_AVAILABLE DATA_
----------------------------------------
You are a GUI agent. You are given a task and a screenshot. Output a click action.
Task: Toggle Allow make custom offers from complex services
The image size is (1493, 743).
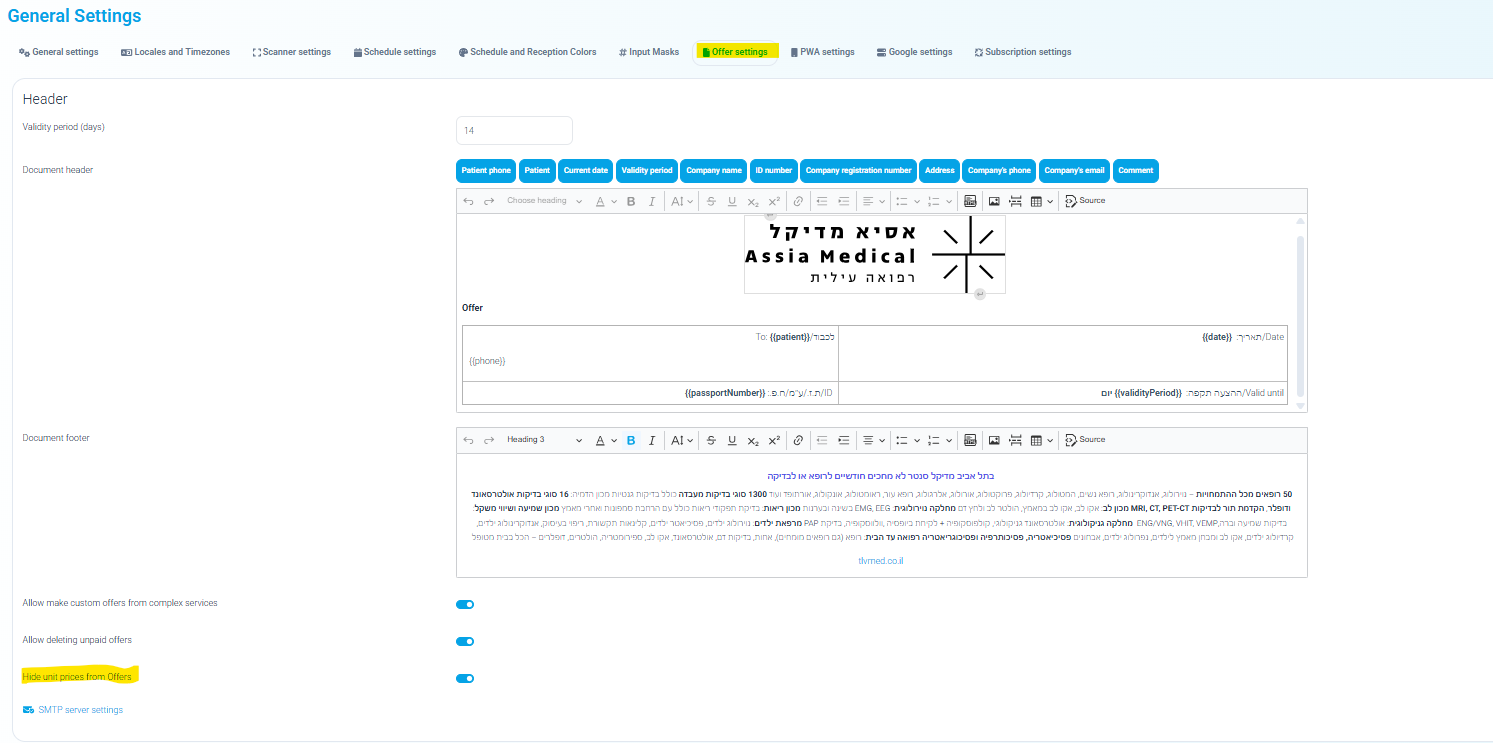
----------------------------------------
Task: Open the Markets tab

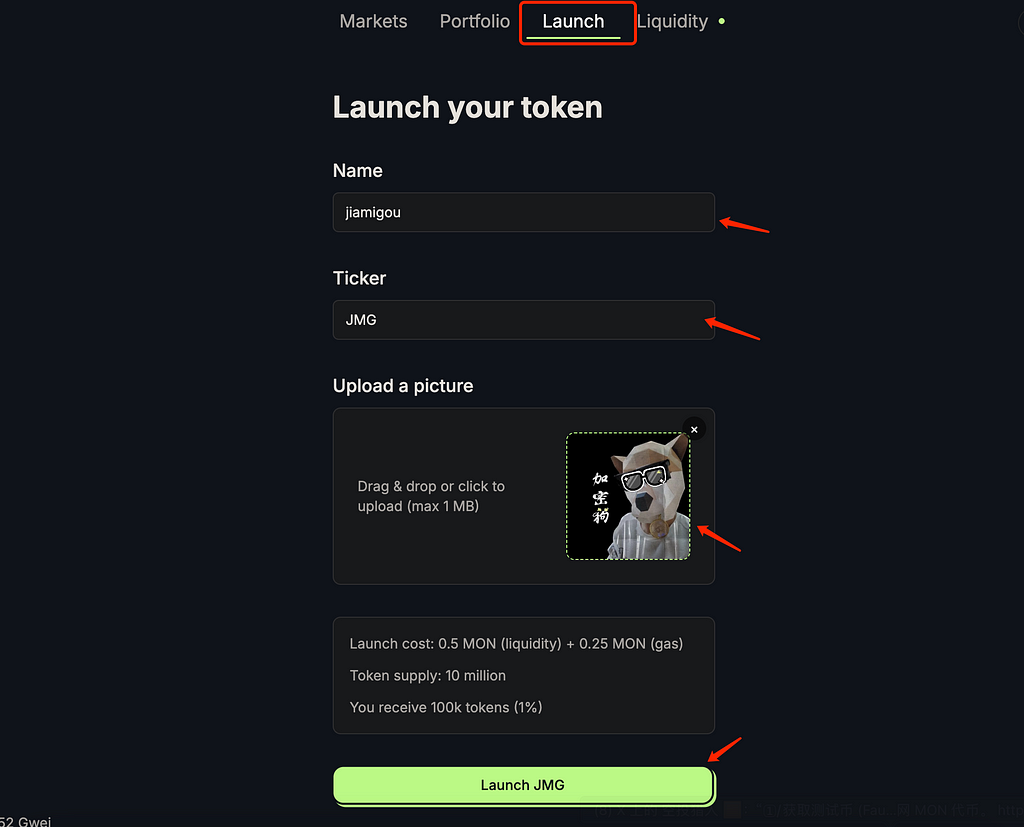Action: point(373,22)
----------------------------------------
Only the lines above from the one with "You are a GUI" up to and including the one with "The image size is (1493, 743)." should be repeated, exactly as written.

You are a GUI agent. You are given a task and a screenshot. Output a click action.
Task: Toggle Allow make custom offers from complex services
The image size is (1493, 743).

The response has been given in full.